My father was strong and healthy most of his life. Though a heavy smoker for nearly sixty years, it wasn’t until he turned eighty that he began to fail. But once that decline began, it was mighty. When he died at eighty-five, Dad had spent five years of medical hell, trying to fight a myriad of ailments: stroke, collapse of his kidneys, throat cancer, congestive heart failure. He never gave up until the very end, when he refused the dialysis treatments that were keeping him alive.
During Dad’s final years I did my share of taking him to doctor appointments and seeing to his medical needs. Though it was hard to watch a parent slowly pass away, I found that our time together helped us grow closer. For most of my life, Dad and I had a cordial relationship at best, never discussing personal matters that impacted our lives. Conversation was limited to topics such as the rising cost of gasoline or the decline of our hometown. When I told Dad, some twenty-five years before he became ill, that I was gay, he couldn’t accept it and neither of us ever mentioned it again. Still, I loved my father—but from a distance.
There was one thing he and I agreed on, though: a love of music. Unlike me, Dad never owned a high-quality stereo or collected every album by a favorite singer, but when I stopped in to visit I’d often find him listening to music while playing solitaire on the computer. Before heading off to a doctor, Dad would already have the car radio tuned to his favorite station. It was always big band music, with their star vocalists: Tony Bennett, Al Martino, Steve Lawrence—and Frank Sinatra.
As Dad’s passing drew near, he was transferred to his hospital’s palliative care room, which provided many comforts of home, including a CD player. Maybe your father has some music he’d like to hear, his nurse suggested. We brought in a few CDs, and as Dad slipped into a coma, and as one empty day became the next, Frank Sinatra provided some respite.
In those years of Dad’s decline I wrote a lot about him and our relationship. They were quick poems, dashed off in between hospital visits and ambulance rides, and they became a kind of stress relief as I watched my father die. One of those poems was about listening to Sinatra in that palliative care room and how so many of his songs seemed to define Dad: “My Way,” “It Was a Very Good Year,” “That’s Life,” “New York, New York.” It was as if Frank was singing my father’s life story.
There hadn’t been time to reflect on those poems while Dad was so sick, but about five years after he passed I was ready to give them a closer look. I began spending time with each poem, searching for the right words to define our complicated father-son relationship. I brought them to writing classes, where, as it’s said in literary circles, I “workshopped” them. But actually, I was workshopping myself. Spending time with those written memories of my deceased father helped me come to terms with our lifetime of differences.

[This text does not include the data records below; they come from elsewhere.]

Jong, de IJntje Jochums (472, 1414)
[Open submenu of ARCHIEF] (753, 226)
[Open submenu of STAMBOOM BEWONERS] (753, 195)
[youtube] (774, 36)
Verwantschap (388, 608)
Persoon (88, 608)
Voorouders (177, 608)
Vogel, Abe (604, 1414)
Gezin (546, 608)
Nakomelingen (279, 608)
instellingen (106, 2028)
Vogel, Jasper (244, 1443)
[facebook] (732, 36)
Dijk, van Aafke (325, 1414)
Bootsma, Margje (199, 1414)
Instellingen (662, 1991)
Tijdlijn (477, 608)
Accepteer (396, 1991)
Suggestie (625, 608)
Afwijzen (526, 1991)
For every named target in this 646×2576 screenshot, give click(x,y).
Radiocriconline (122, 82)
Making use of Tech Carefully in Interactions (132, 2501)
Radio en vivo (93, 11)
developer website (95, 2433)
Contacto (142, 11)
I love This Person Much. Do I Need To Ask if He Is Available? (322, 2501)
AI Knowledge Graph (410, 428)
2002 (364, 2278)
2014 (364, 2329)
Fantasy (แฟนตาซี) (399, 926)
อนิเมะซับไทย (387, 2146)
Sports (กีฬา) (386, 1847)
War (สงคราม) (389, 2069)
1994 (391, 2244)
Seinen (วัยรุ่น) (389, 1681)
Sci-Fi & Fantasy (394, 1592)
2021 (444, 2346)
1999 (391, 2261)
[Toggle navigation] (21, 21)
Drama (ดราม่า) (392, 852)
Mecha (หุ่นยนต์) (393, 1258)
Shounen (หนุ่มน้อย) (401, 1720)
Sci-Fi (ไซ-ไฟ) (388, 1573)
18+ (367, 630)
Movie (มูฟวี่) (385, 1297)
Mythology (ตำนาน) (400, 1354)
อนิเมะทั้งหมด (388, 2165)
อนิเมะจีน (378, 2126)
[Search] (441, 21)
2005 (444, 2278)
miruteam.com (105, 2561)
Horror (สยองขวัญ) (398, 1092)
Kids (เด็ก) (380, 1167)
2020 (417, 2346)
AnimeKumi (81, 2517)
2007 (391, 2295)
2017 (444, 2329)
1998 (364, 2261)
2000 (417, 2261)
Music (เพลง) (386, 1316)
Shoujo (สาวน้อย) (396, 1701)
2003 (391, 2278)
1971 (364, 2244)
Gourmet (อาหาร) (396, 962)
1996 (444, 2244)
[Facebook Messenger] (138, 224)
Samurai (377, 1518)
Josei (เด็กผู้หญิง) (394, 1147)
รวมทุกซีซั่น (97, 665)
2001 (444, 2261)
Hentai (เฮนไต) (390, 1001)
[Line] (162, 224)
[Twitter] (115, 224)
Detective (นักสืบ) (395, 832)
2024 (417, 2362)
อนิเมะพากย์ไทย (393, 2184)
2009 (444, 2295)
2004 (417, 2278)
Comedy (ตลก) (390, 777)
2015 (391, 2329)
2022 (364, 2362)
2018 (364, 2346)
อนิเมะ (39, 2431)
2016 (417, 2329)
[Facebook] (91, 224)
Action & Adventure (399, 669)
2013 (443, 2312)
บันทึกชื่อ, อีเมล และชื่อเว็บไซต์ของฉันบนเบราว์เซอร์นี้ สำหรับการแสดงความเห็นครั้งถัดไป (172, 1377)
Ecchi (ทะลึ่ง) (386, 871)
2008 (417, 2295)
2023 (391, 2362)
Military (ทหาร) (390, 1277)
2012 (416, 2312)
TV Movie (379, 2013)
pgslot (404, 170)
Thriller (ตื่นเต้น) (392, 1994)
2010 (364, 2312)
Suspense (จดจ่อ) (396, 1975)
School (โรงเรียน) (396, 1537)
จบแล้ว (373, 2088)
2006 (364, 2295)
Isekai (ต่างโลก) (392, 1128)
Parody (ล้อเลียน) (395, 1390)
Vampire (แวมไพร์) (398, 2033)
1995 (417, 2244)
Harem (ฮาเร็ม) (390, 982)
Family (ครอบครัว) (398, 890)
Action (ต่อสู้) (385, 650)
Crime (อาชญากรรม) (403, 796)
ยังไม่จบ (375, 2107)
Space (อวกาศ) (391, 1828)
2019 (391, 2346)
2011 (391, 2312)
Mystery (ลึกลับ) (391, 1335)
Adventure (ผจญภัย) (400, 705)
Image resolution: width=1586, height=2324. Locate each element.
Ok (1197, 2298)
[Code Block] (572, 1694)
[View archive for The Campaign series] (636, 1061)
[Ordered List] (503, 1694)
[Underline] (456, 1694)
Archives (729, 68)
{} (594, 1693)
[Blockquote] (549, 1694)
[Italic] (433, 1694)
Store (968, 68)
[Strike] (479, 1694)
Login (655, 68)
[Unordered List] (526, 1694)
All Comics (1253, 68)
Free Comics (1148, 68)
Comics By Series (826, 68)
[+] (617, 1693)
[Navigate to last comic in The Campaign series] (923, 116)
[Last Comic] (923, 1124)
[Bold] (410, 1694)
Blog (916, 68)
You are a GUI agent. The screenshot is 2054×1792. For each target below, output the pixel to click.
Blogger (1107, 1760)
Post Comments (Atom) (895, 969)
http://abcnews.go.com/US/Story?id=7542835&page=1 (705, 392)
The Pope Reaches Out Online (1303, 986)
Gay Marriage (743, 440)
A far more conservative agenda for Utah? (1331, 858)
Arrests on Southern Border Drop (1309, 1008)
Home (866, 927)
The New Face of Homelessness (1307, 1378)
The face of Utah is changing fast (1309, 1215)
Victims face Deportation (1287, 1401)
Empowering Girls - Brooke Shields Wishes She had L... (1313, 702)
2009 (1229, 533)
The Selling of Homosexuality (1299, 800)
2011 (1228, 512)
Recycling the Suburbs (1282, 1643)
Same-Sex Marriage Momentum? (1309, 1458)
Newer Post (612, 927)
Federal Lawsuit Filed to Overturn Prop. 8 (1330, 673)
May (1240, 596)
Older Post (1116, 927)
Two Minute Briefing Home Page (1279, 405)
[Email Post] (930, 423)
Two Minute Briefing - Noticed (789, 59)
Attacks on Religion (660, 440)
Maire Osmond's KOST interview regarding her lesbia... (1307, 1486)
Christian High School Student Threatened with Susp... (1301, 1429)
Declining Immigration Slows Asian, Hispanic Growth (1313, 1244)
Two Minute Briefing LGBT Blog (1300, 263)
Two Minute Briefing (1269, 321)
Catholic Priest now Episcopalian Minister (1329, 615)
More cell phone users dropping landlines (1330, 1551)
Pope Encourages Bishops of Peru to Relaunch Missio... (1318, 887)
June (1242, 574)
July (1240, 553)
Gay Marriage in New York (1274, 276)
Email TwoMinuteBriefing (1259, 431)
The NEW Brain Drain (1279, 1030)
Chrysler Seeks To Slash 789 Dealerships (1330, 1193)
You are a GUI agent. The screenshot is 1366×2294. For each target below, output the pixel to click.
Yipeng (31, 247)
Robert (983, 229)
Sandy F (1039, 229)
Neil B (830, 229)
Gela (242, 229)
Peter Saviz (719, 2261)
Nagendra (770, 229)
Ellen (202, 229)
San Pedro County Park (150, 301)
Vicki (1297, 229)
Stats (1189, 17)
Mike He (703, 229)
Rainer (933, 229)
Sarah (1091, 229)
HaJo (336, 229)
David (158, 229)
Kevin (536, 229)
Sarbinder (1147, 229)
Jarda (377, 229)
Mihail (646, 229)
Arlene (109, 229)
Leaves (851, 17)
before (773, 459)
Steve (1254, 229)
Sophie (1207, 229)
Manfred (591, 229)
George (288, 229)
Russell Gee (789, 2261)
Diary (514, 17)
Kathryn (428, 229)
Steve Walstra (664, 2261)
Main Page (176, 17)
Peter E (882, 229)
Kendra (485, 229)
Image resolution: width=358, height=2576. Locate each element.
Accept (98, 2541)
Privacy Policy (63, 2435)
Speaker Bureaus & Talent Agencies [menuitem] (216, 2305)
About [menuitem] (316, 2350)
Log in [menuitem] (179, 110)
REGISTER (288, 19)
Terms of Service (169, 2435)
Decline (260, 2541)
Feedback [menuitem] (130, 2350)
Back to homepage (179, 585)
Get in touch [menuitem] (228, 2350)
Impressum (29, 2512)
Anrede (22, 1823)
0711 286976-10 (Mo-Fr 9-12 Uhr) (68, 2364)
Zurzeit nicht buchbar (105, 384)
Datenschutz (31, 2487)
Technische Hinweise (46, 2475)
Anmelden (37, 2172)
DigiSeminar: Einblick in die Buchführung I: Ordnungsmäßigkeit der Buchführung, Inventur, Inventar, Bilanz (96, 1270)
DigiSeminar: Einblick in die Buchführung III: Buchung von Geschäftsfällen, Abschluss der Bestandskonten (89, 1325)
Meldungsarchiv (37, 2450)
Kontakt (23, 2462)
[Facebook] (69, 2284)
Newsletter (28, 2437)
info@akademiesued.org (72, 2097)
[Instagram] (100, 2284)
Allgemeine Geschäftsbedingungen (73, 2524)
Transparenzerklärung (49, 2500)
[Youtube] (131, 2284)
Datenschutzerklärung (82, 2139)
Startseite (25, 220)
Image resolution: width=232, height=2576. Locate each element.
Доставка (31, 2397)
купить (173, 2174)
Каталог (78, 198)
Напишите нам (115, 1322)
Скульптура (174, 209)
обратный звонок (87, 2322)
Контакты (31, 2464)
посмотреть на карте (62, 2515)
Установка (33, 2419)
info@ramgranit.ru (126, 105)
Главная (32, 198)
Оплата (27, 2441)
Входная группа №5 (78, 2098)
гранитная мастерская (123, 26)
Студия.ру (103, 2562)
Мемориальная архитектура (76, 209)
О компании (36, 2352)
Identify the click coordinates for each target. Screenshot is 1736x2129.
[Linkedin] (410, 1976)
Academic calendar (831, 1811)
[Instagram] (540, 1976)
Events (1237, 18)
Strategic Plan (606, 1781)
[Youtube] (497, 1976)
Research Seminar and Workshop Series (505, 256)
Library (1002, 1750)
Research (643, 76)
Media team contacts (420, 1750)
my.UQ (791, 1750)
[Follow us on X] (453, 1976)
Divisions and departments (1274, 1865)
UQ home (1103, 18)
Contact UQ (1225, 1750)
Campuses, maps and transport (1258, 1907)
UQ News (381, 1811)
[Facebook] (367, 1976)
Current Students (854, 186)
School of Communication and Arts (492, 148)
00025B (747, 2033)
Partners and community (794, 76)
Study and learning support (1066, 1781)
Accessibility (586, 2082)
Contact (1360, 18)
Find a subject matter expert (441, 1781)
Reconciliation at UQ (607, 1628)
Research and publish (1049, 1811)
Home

Whenever I’m immersed in a writing project, I surround myself with resources to support my work. To help me think about Dad I bought some Frank Sinatra music, splurging on a 100-song set of his classic tunes. For months I had those songs on continuous play, becoming intimately familiar with them. I started by analyzing the songs’ lyrics, thinking they would reveal truths about my father. But it was something beneath the words that helped me better understand Dad and, as I was to discover, me.
It was how Sinatra sang those songs. He made each one his own, often recording the definitive version of timeless tunes from the Great American Songbook. After repeated listenings, I began to see (or, better yet, hear) what made Frank’s singing so special: The guy was smooth. He was classy. And he was in control. Take a listen. (I’ve suggested several songs that illustrate Sinatra’s suave style, but if you’re in a hurry, just one will do.)
For a lot of years, Frank ruled the world of popular music. Before Elvis, or John and Paul, women wanted him and guys dreamed about being him. One of those guys was my father. As I worked on Dad’s poems, looking for clues of what made him tick, I was bewildered by the difference between Frank’s swagger and my father’s more reserved, almost reclusive, nature. Why was Sinatra so important to Dad? My big breakthrough in understanding the link between the two men came when I began to notice a shift in my self-perception. After several months of listening to Sinatra singing, I’d started to think of myself as a confident writer. When with a group of people, my normally quiet nature became more animated. I felt in control of my life. Frank’s cool demeanor, it seemed, had rubbed off on me.
If Sinatra’s singing style could have boosted my confidence in just a few months, what might he have done for my father, who admired him for decades? Did listening to his musical hero help Dad feel more self-assured? Had Sinatra helped ease my father’s pain as he privately shouldered life’s challenges?
I’ll never know for sure if Sinatra altered my father’s self-perception, just like he and I will never get to try to resolve our many differences. But I did figure out one more way that my father and I were in agreement: Of all the singers in the world, Frank Sinatra was the coolest. Though we came to that conclusion separately, whenever Sinatra sings, it feels like Dad and I are enjoying him together. Thanks, Frank.
Is there a song or singer that reminds you of your father or mother?